## Exercise passage
──────────────────────────────
Typically, one tends to buy life insurance and forget about it thereafter. But things change over time and so your life cover needs to change too.

So, do you need to buy a second insurance policy? Before you sign up, there are many factors to evaluate − the cover provided by your employer, your changing lifestyle, inflation, and whether riders can fulfil your objectives.

Consider employer’s cover Most salaried individuals have access to a life insurance policy that has been provided to them by their employers. These are usually group plans.

But keep in mind that such covers may fall short in meeting your complete financial needs, as the sum assured may be smaller than desired.

It is better to evaluate the insurance provided by an employer and then avail an additional plan to ensure sustained coverage between jobs or if unemployed.

Use benefits of existing policy Before you take cover for additional needs, you should also understand the benefits from existing policies. There are plans that provide access to the policy's cash value through withdrawals or tax-free loans. These can be used to fund needs such as a child's education. Therefore, evaluate if you need another plan after factoring in these payments.

Use riders to the maximum If you find that your insurance needs have increased, adding on riders to your existing cover may work well too.

Riders enhance insurance cover and also customise the insurance plans to one’s needs and objectives. Most often, the extra premium for riders is relatively low. Some useful and popular riders include:

Critical illness rider: This allows the insured to get the complete insured amount in the event of a critical illness specified in the rider. Usually, this rider covers serious illnesses including cancer, strokes, pulmonary illnesses and other major organ disorders.
──────────────────────────────
## Provided records
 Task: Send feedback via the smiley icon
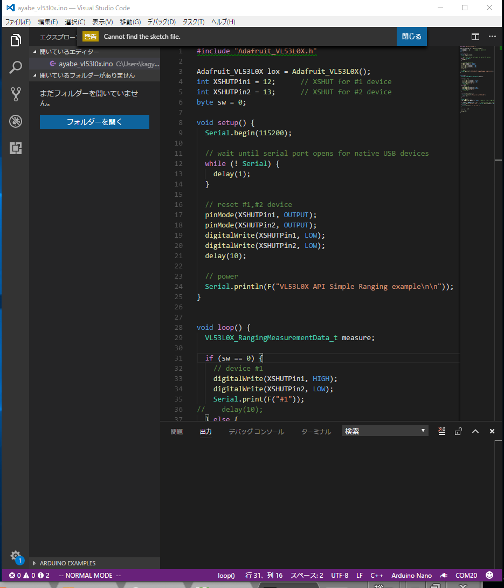click(489, 575)
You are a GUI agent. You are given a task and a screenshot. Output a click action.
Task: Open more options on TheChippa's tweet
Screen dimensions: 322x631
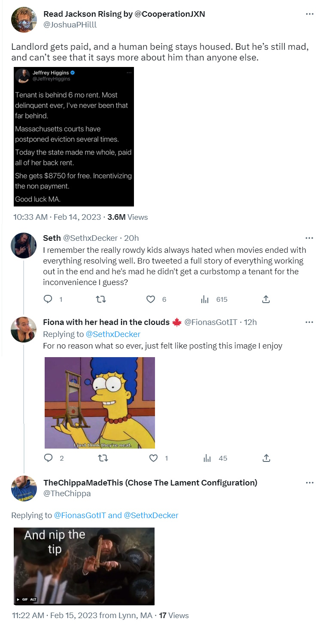point(309,483)
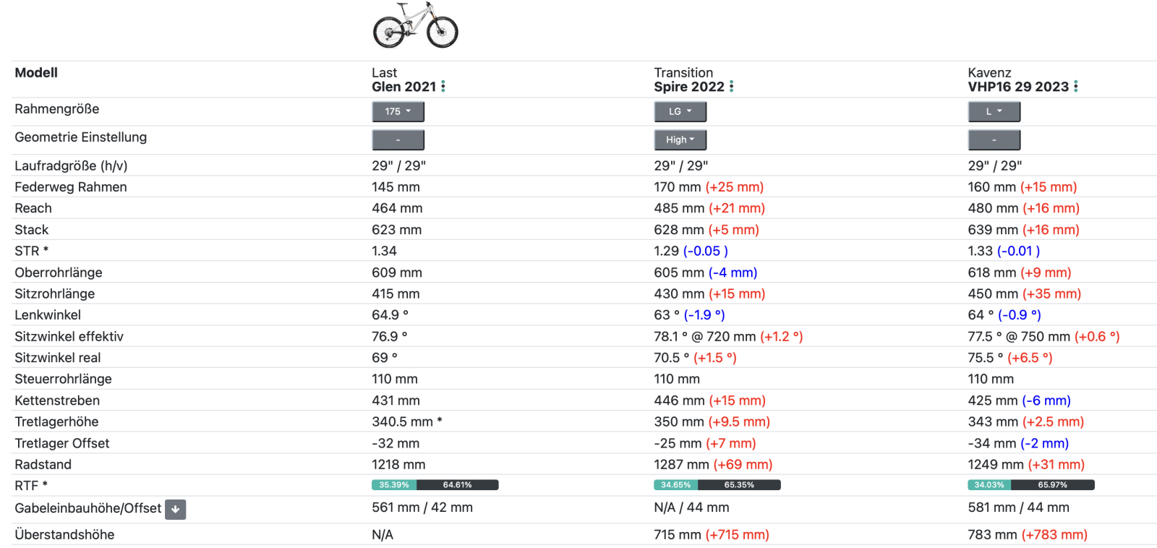Click the STR * row label
1157x548 pixels.
32,251
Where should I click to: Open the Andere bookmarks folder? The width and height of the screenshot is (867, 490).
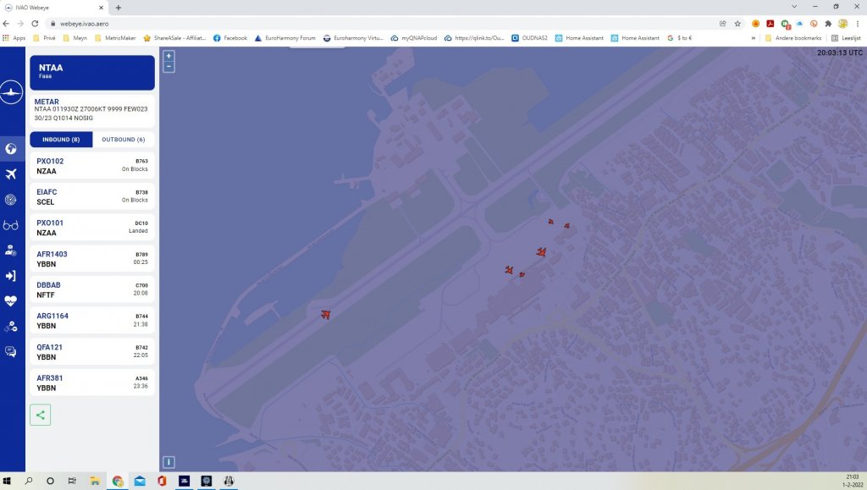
──────────────────────────────
## Study questions
**1.** According to the life insurance passage, which illnesses does the critical illness rider usually cover?
**2.** Resume the life insurance passage after its final sentence, which ends with "other major organ disorders."
The entries are separate material and have no connection to the life insurance passage.

## Task responses
**1.** Cancer, strokes, pulmonary illnesses and other major organ disorders.

**2.**
Accidental death & dismemberment rider: This covers the life insured in case of accidental death or disability arising from loss of limbs, or sight, or both. It provides an additional benefit in case of accidental death and/or disability, thereby securing the family’s financial health in case of such loss.

Income benefit rider: In case of accidental disability or illness, an individual remains away from work for extended periods. The income benefit rider enables adequate financial protection through a percentage of the premium that is received as regular monthly income throughout the term of the rider.

Surgical care rider and hospital care rider: In case the insured is hospitalised to undergo a medically necessary surgery, the surgical care rider enables the insured’s family to remain free from financial worries by providing a lump sum benefit when the insured goes under the knife. The hospital care rider offers a daily cash benefit in case of hospitalisation for medically necessary treatment of any illness or injury from the first day and for the entire duration of hospitalisation.